The U.S. has played an outsized role in the global LNG market in the 21st century. From 2000 through 2007, it was assumed that domestic production of natural gas was peaking, and that the U.S. would need to import LNG to keep pace with rising domestic demand. Several new LNG import terminals were built along the Gulf and East coasts. Then, with what now seems like a finger-snap, the Shale Era arrived, and the owners of those new import terminals started developing plans to convert them to liquefaction/LNG export facilities.

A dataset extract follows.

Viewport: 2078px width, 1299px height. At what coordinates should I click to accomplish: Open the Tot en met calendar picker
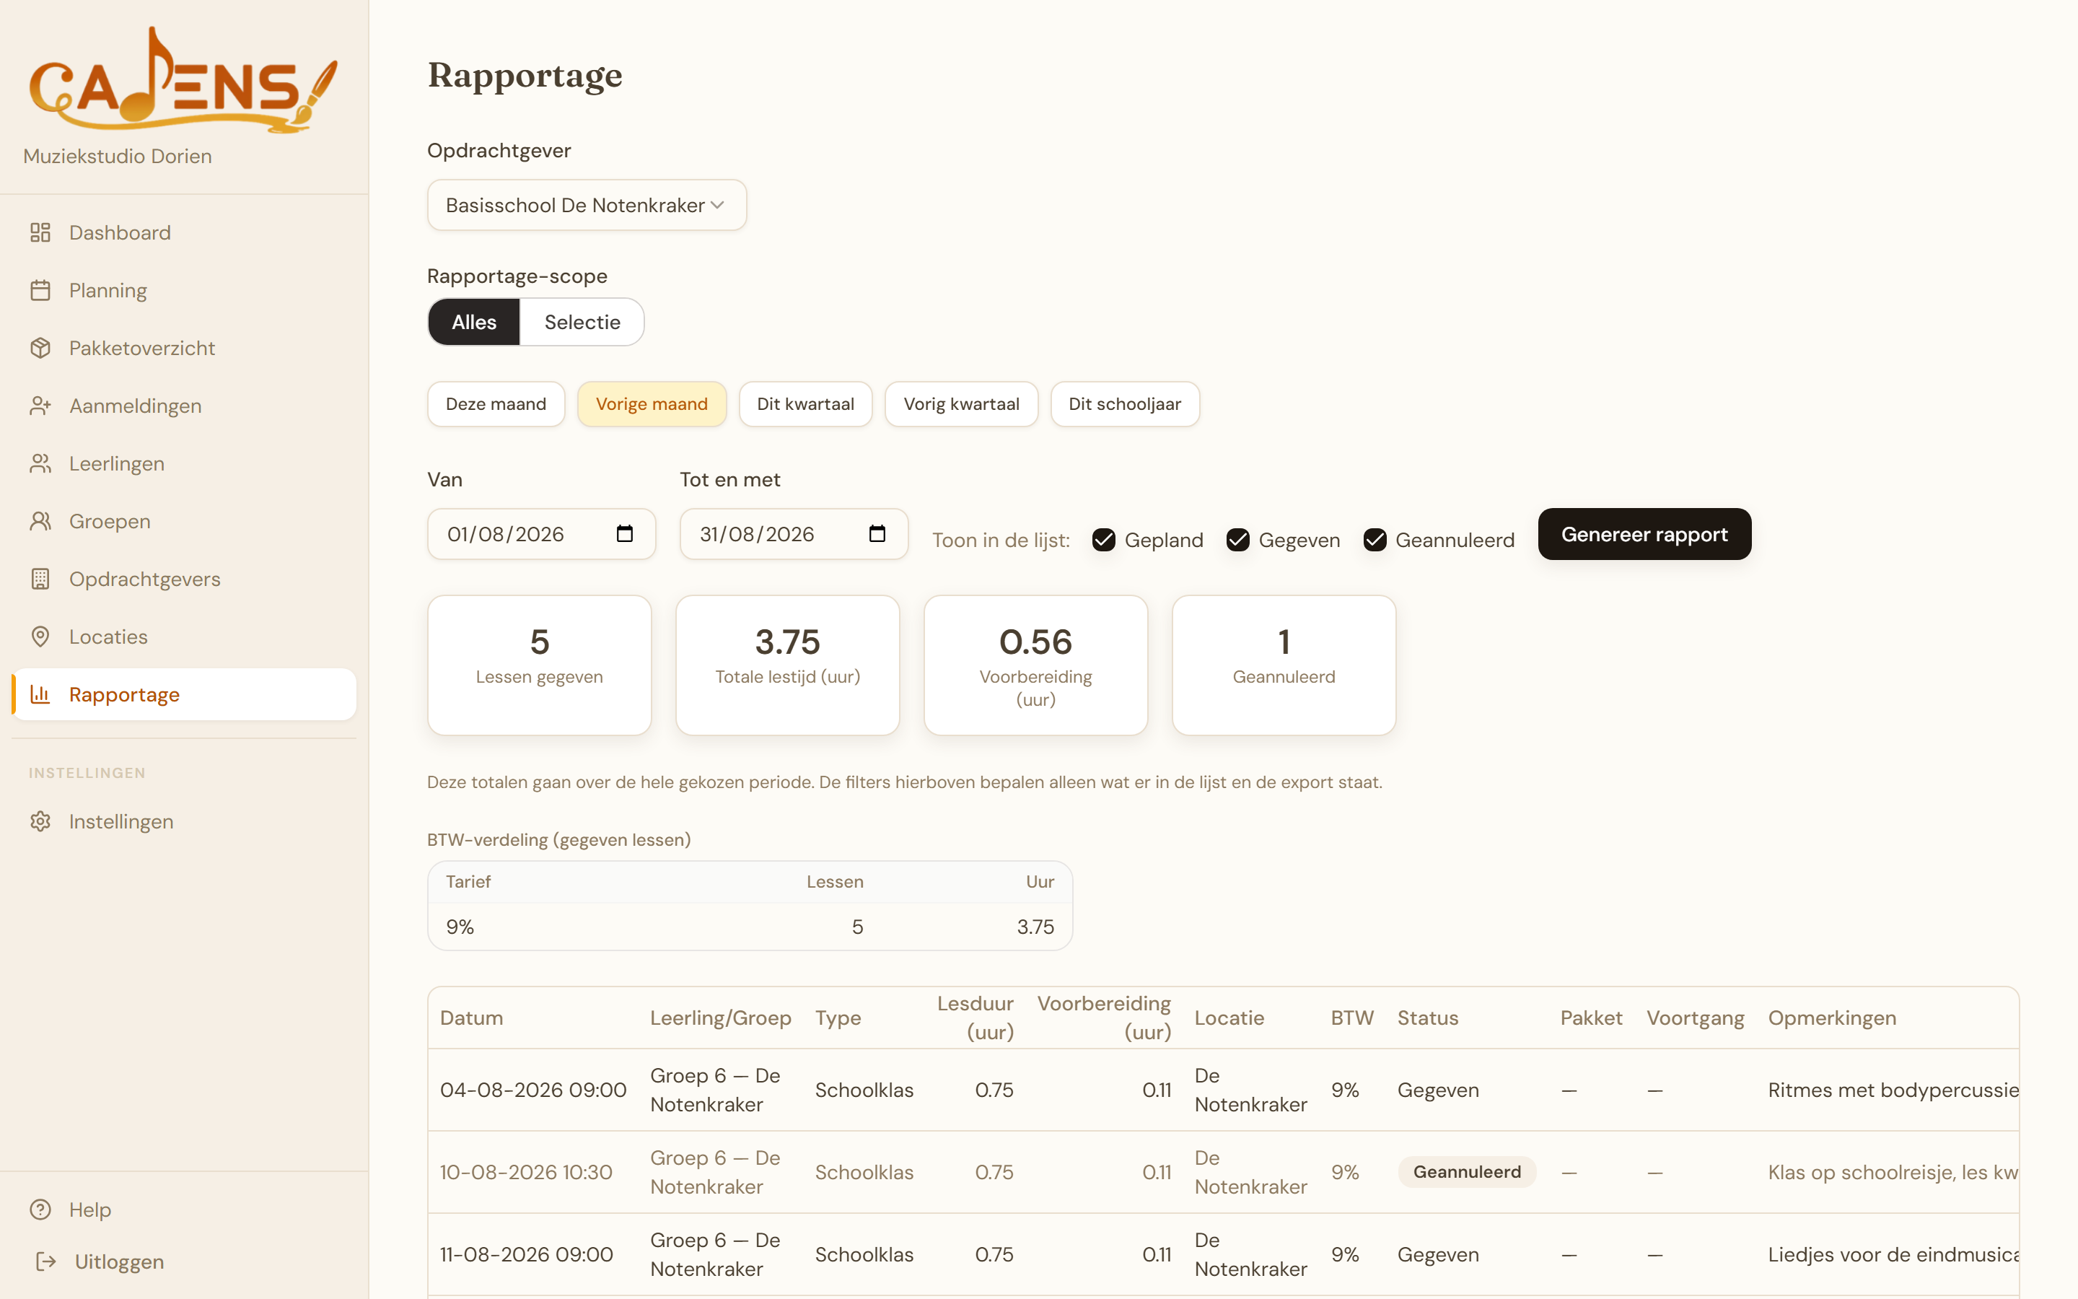pos(877,534)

Plans for “greenfield” liquefaction/export projects came to light too, spurred by the expectation that natural gas from the Marcellus, the Eagle Ford and other prolific shale plays would be so plentiful—and, just as important, so inexpensive—that the U.S. could garner a significant share of global LNG trade (see our A Whole New World blog series and our LNG Is a Battlefield Drill Down report). LNG economics seemed to support this optimistic view, as did predictions that future LNG demand overseas (especially in Asia, but also in Europe and Latin America) would be rising at a steady, healthy clip.

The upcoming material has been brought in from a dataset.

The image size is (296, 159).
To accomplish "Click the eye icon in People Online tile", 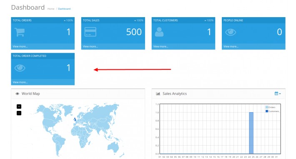I will tap(231, 32).
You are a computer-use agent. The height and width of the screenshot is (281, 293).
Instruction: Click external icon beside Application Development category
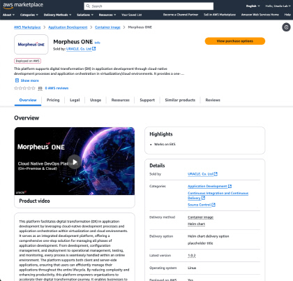(230, 186)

The biggest leg-up for prospective U.S. LNG exporters appeared to be the yawning gap between the combined cost of securing natural gas, liquefying it, and shipping the resulting LNG to Japan, South Korea or China and the (mostly crude oil-indexed) prices that those increasingly LNG-hungry countries were paying Indonesia, Qatar and other major LNG exporters for their product. Burgeoning U.S. LNG exports looked like a no-brainer, a sure thing, and that expectation was only reinforced when (in March 2011) Japan’s Fukushima disaster prompted a multiyear shutdown of dozens of nuclear units (with gas-fired power plants filling most of the power generation gap; see Spouse of the Rising Sun). Further reinforcement came from continued, fast-paced economic growth (and fast-rising demand for cleaner sources of power) in China and India, and from sky-high LNG prices. By early 2014, LNG prices in Asia were at or near $20/MMBtu—more than four times the price of natural gas at Henry Hub, and more than double what it would cost to deliver U.S.-sourced LNG to Asian ports.